Though those pieces aren’t the most natural fits — the Lakers already probably have too many guards — there are some real talent upgrades there.

Conley, who will make more than $22 million this season and $24 million next, saw a dip in his production in his 15th season last year. Soon to be 35, Conley averaged 13.7 points and 5.3 assists, though he hit more than 40% from 3 for the second straight season.

Clarkson, who is no stranger to the Lakers, also has two years left on his contract.

After winning the NBA’s sixth man of the year award in 2021, Clarkson struggled from deep last season, making only 31.8% on 7.6 attempts from 3 a game.

In some ways, Beasley is a similar player — albeit younger than Clarkson. He, too, is a high-volume 3-point shooter though much more efficient than Clarkson. Beasley hit 37.7% last season but struggled inside the arc, making 39.1%. Neither is regarded as much of a playmaker for others, but either would be a welcome on-the-ball scorer with Beasley’s shooting and youth probably making him the better fit.

The question, as always, remains the cost.

The Lakers have hesitated to trade their 2027 and 2029 first-round picks in any deal that doesn’t make them serious contenders for the next two seasons (when James is guaranteed to be under contract). Maybe Conley’s inclusion in a deal, considering the $24 million owed after this season, would allow for the Lakers to gather a small handful of top-tier rotation players for a final push with James. And maybe the Lakers could push for Jared Vanderbilt, a 23-year-old defense and rebounding specialist, who recently signed with Klutch Sports, as a sweetener in any deal where they’re sacrificing a future first.

Also, the Lakers might still prefer a Hield-Turner trade costing two firsts than any bundle they’re able to cook up with the Jazz. There’s also been a long flirtation with former first-round pick Cam Reddish, who the team was linked to last season at the deadline and over this offseason.

Sources say the Lakers are comfortable heading into training camp with Westbrook on their roster, hoping new coach Darvin Ham can unlock increased intensity on defense while another season with James and Davis makes life easier on offense.

The argument for that, of course, is if the Lakers can’t build into a true contender via trade this month, wait and handle it down the road either through free agency or future trades.

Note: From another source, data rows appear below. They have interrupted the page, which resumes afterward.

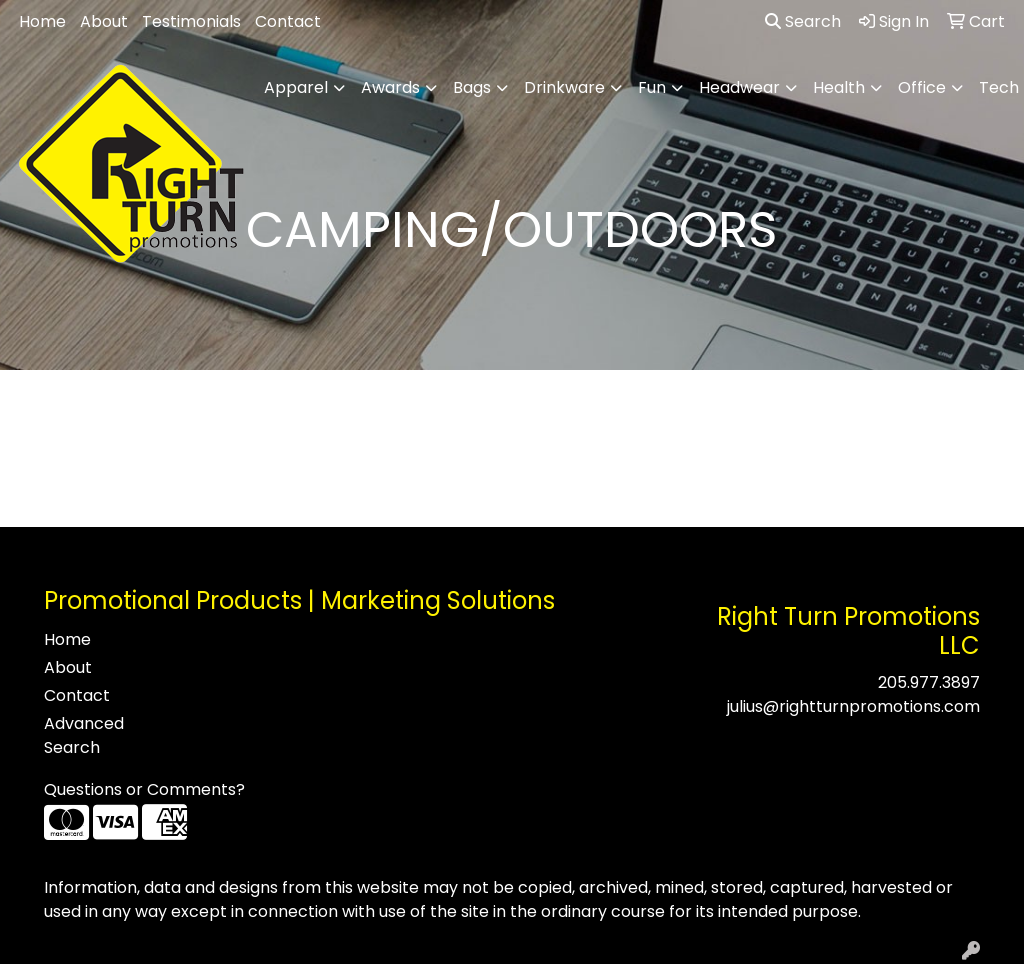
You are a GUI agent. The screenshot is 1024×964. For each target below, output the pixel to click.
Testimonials (191, 21)
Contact (288, 21)
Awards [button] (390, 87)
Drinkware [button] (564, 87)
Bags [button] (472, 87)
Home (42, 21)
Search (803, 21)
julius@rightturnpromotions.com (853, 706)
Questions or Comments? (144, 789)
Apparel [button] (296, 87)
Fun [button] (652, 87)
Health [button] (839, 87)
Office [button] (922, 87)
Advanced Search (84, 735)
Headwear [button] (739, 87)
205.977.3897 (929, 682)
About (104, 21)
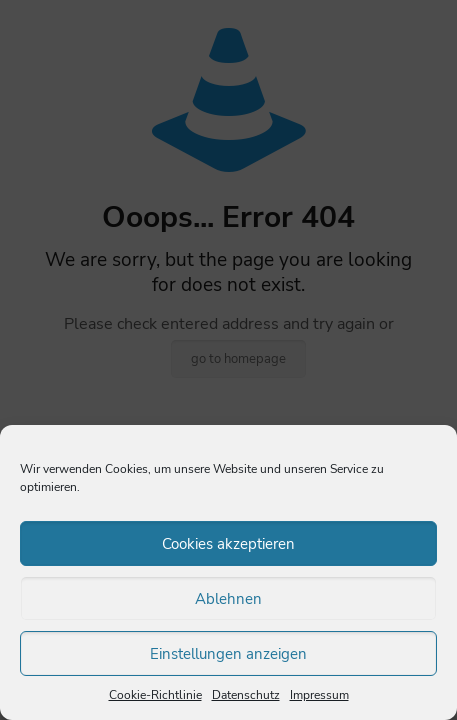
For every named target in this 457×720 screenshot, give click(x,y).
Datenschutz (246, 695)
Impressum (319, 695)
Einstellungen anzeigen (228, 654)
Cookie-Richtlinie (155, 695)
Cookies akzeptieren (228, 544)
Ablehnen (228, 599)
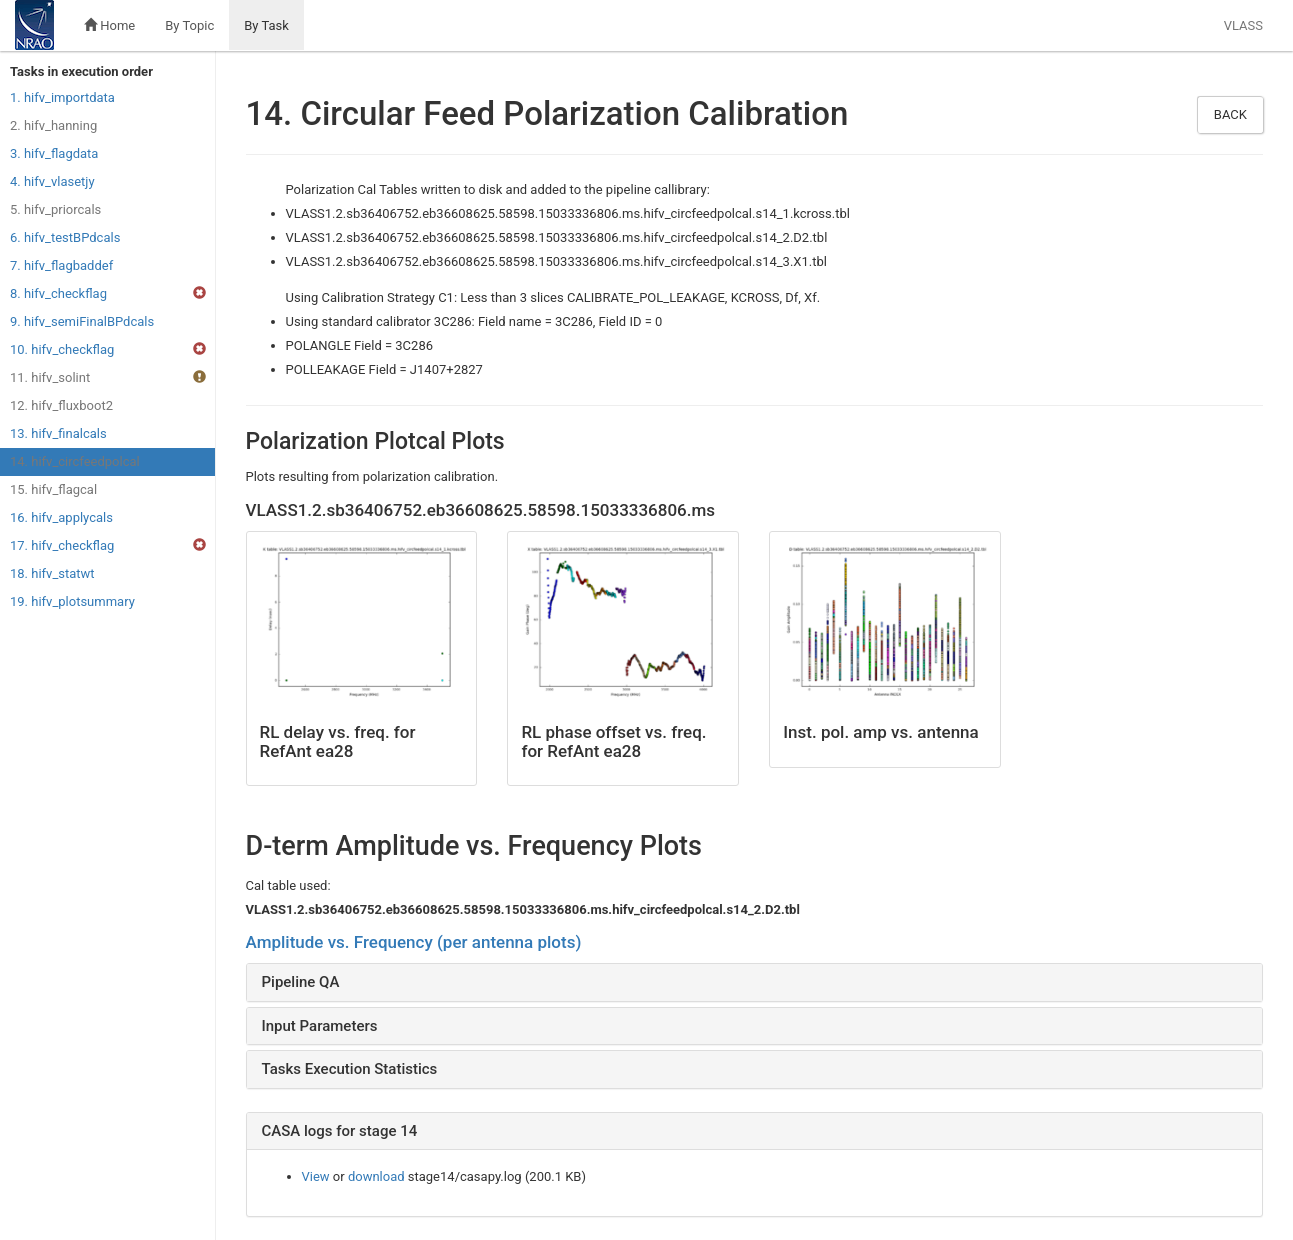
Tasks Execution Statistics (350, 1069)
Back (1230, 114)
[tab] (755, 982)
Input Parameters (320, 1026)
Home (109, 25)
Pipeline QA (301, 982)
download (376, 1176)
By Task (266, 25)
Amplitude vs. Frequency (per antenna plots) (414, 942)
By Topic (189, 25)
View (316, 1176)
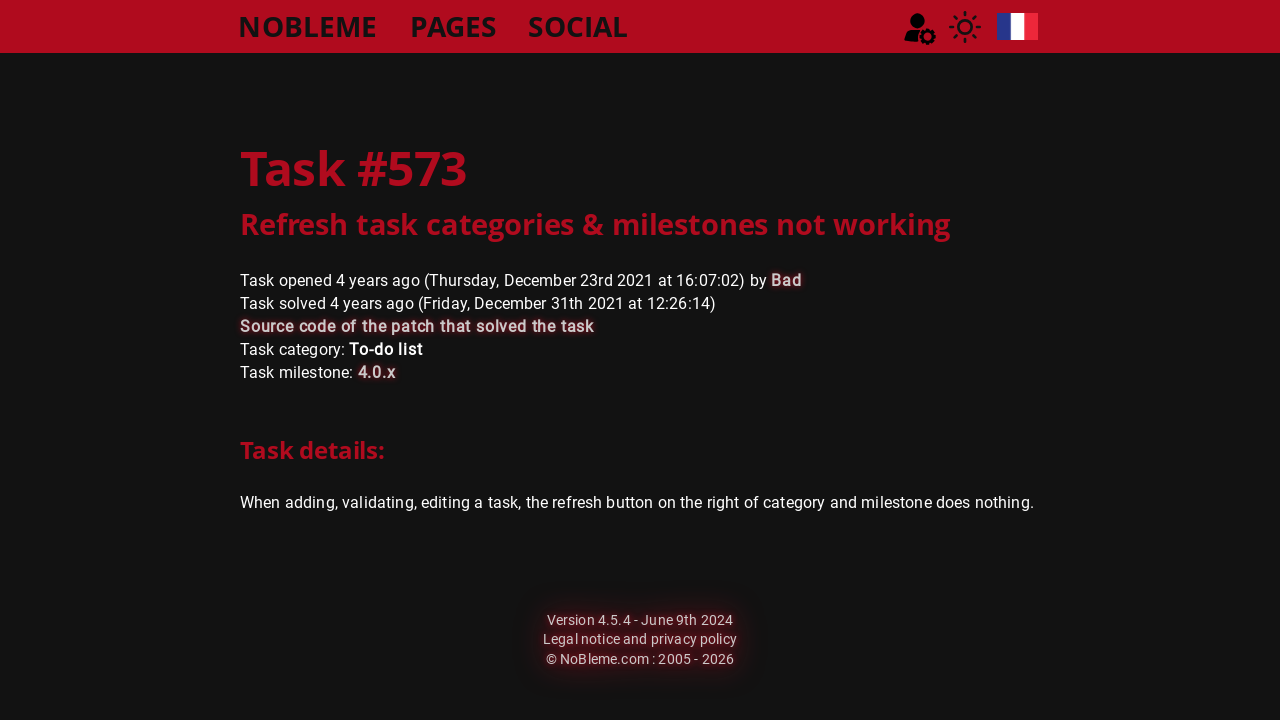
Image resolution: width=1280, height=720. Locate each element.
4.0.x (377, 372)
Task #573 (353, 167)
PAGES (453, 26)
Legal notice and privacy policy (640, 639)
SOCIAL (578, 26)
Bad (786, 280)
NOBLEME (307, 26)
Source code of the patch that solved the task (417, 326)
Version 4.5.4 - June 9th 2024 (640, 620)
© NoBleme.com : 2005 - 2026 (640, 659)
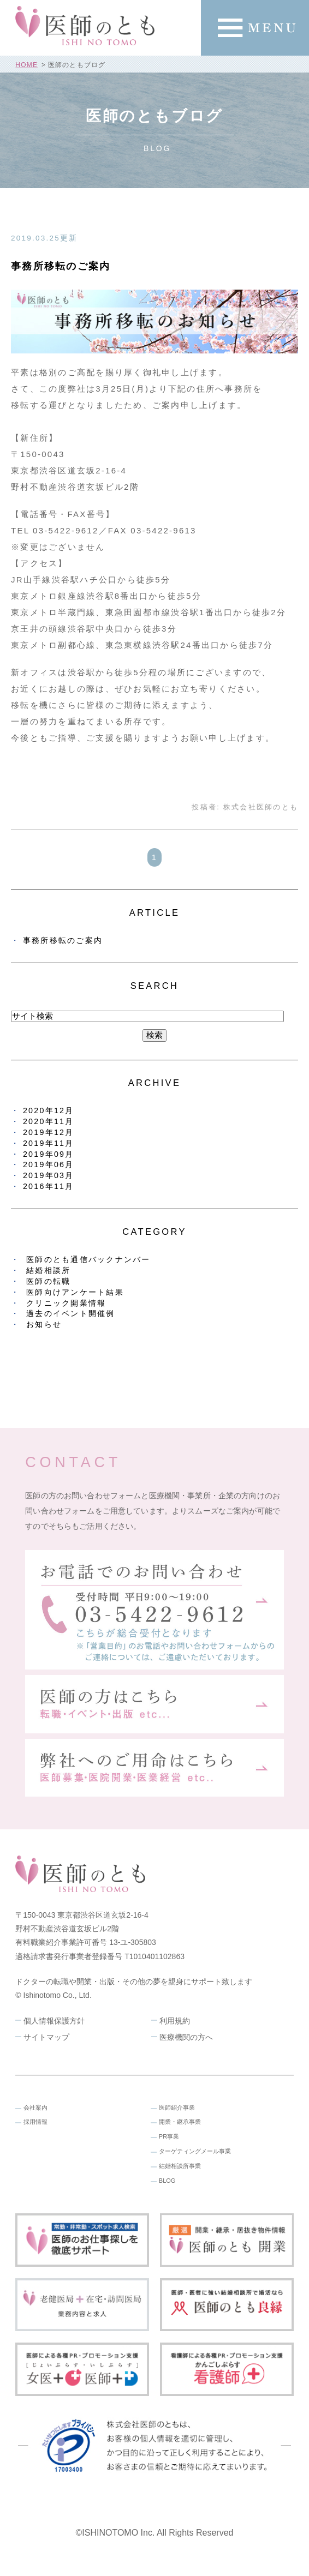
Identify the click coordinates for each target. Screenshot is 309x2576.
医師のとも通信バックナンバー (88, 1259)
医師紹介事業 (177, 2107)
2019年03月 (48, 1175)
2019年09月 (48, 1154)
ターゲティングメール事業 (195, 2151)
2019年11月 (48, 1143)
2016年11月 (48, 1186)
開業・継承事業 (180, 2121)
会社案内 (35, 2107)
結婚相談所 (48, 1270)
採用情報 (35, 2121)
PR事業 (169, 2136)
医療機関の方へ (186, 2037)
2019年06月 (48, 1164)
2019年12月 (48, 1132)
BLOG (167, 2180)
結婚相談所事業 (180, 2166)
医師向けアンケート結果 (75, 1292)
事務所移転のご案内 (60, 266)
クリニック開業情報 (66, 1303)
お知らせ (44, 1324)
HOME (26, 65)
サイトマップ (46, 2037)
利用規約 (174, 2020)
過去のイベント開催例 (70, 1313)
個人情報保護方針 (54, 2020)
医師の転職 (48, 1281)
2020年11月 (48, 1121)
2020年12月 (48, 1110)
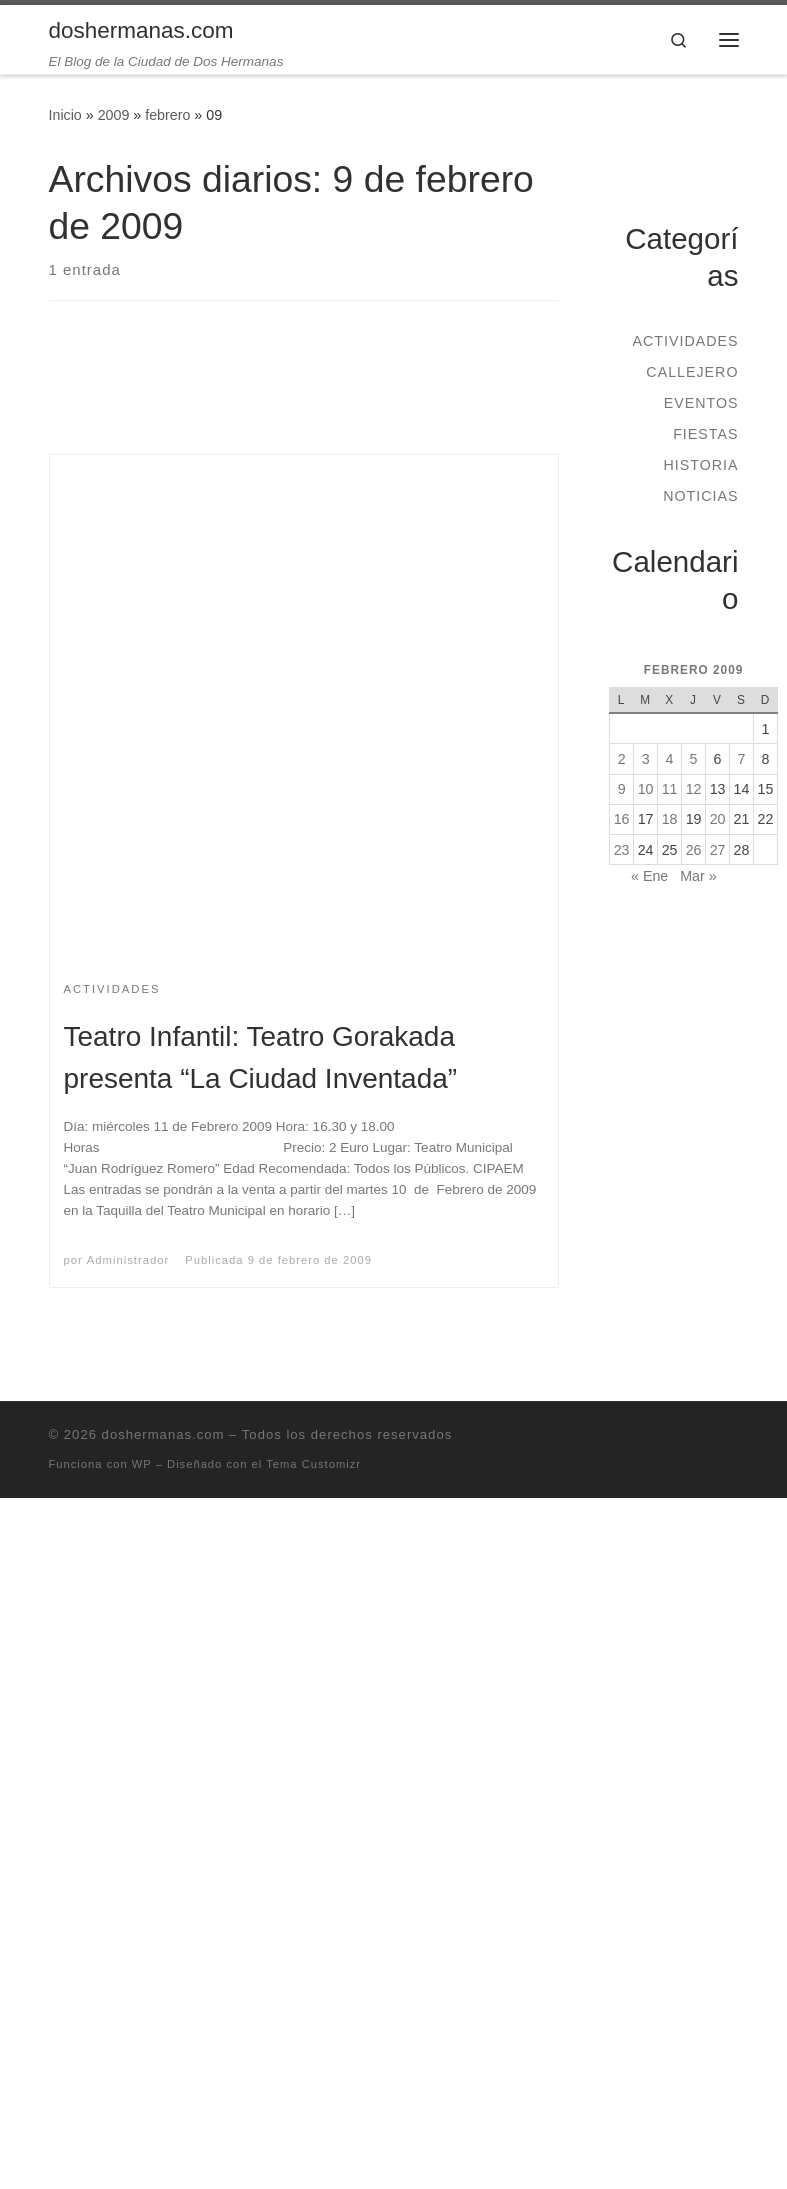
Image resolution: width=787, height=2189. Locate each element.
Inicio (65, 115)
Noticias (700, 496)
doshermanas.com (163, 1434)
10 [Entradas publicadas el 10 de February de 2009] (646, 789)
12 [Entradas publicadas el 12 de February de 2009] (694, 789)
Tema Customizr (313, 1464)
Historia (700, 465)
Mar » (698, 876)
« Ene (649, 876)
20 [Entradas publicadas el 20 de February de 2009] (718, 819)
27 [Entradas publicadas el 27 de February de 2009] (718, 850)
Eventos (701, 403)
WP (142, 1464)
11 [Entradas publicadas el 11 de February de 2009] (670, 789)
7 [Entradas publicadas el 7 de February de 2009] (742, 759)
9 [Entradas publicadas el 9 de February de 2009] (622, 789)
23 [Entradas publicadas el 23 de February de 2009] (622, 850)
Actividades (685, 341)
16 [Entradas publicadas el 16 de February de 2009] (622, 819)
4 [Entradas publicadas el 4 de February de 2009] (670, 759)
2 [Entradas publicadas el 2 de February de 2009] (622, 759)
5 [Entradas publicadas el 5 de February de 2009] (694, 759)
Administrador (128, 1260)
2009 (114, 115)
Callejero (692, 372)
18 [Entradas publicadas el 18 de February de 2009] (670, 819)
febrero (167, 115)
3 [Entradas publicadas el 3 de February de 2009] (646, 759)
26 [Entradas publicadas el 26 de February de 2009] (694, 850)
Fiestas (705, 434)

A bad deal now that forces them to offload one or two future firsts wouldn’t dramatically raise the ceiling on this year’s team and handcuff them even more down the road, sort of a worst-case scenario for the organization.

Still, it’s hard not to envision how redoing the Westbrook deal — sending out the former MVP for multiple playable pieces — wouldn’t make the Lakers better in the short term.

The question they’re mulling, though, is if any of the options facing them today make them good enough.